Cet atout pour les cellules tumorales est également une faiblesse qui permet d’imaginer de nouvelles pistes de traitement !
« En perturbant le métabolisme de la glutamine ou des acides gras, nous sommes parvenus à bloquer la croissance tumorale chez la souris. Nous cherchons également aujourd’hui à identifier des composés cytotoxiques partageant certaines caractéristiques structurelles avec les acides gras ; ils pourraient être exploités, vu l’appétence des cellules tumorales pour les acides gras, à des fins thérapeutiques. Une autre piste consiste à inhiber l’entrée des acides gras dans les cellules tumorales. Dans le domaine cardiovasculaire, de tels inhibiteurs sont déjà utilisés en particulier chez les insuffisants cardiaques. Ces traitements sont sur le marché depuis plusieurs années et ont donc déjà fait la preuve de leur innocuité, ce qui pourrait faire gagner un temps précieux pour initier des premiers essais cliniques chez des patients atteints d’un cancer. Nous travaillons aujourd’hui à prouver dans nos modèles que ces médicaments sont des traitements antitumoraux en puissance. Ces données devraient convaincre les firmes qui produisent ces médicaments de les tester en clinique dans une nouvelle indication« .

Acides gras et alimentation ?

Mettre le doigt sur le besoin des cellules cancéreuses en acides gras a incité la grande presse à immédiatement établir un lien avec une alimentation grasse, qui offrirait la « nourriture » nécessaire aux cellules cancéreuses pour grandir et se multiplier. Mais qu’en est-il réellement ?
« Concrètement, notre équipe n’avait pas pour projet d’investiguer cette voie et notre première réaction a été celle de la prudence. Prévention et traitement sont deux entités distinctes. Je m’explique, une alimentation trop riche en graisses augmente certainement les risques de développer un cancer et donc justifie des mesures de prévention basées sur une alimentation équilibrée riche en fruits et en légumes. Notre travail, quant à lui, s’entend lorsque la maladie est installée et si influence de l’alimentation il y a, cela implique dès lors que nous pourrions agir sur l’évolution de la maladie en modifi ant nos habitudes alimentaires, voire en introduisant certains aliments à visée thérapeutique. Notre curiosité a toutefois été piquée au vif et nous avons aujourd’hui initié une étude avec l’équipe d’Yvan Larondelle à l’UCL pour explorer ce concept avec les outils moléculaires et biochimiques qui sont les nôtres« .
Cette double découverte d’Olivier Feron et d’un jeune chercheur post-doctorant, Cyril Corbet, a été possible grâce à un financement provenant de la Fondation contre le Cancer, le Fonds Maisin, le FNRS et le Télévie.

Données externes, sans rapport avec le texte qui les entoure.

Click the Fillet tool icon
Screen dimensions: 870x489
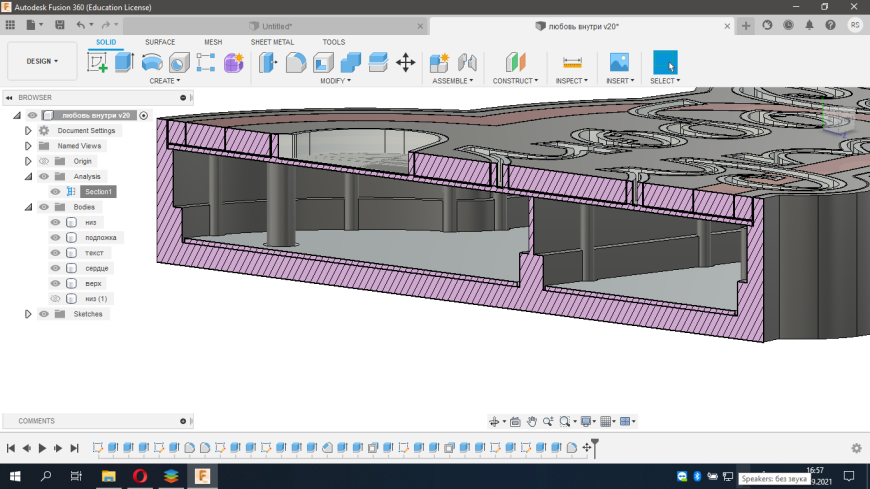[296, 62]
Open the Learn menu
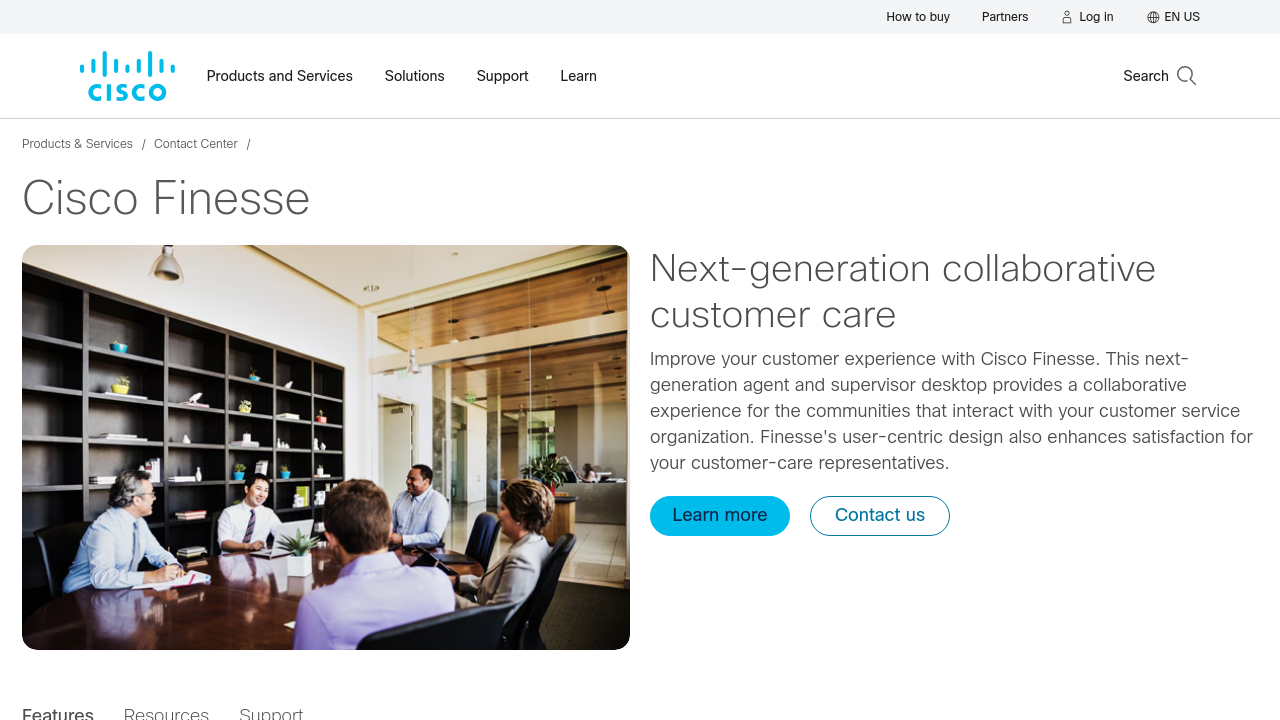 point(578,76)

Et comme cette recherche fondamentale est aujourd’hui porteuse d’espoir d’un nouveau traitement du cancer, il convient d’également souligner le sponsoring de la Région Bruxelles Capitale (Innoviris) et la Région Wallonne (BioWin, WB Health) qui au fil des ans ont permis au laboratoire d’Olivier Feron de développer l’expertise nécessaire en matière de recherche appliquée.
« Pour un chercheur dans le domaine biomédical, l’aboutissement d’un projet de recherche est certainement la publication des résultats dans un excellent journal mais la satisfaction est d’autant plus grande si ce même travail est source d’inspiration et d’espoir pour des développements cliniques« , conclut Olivier Feron.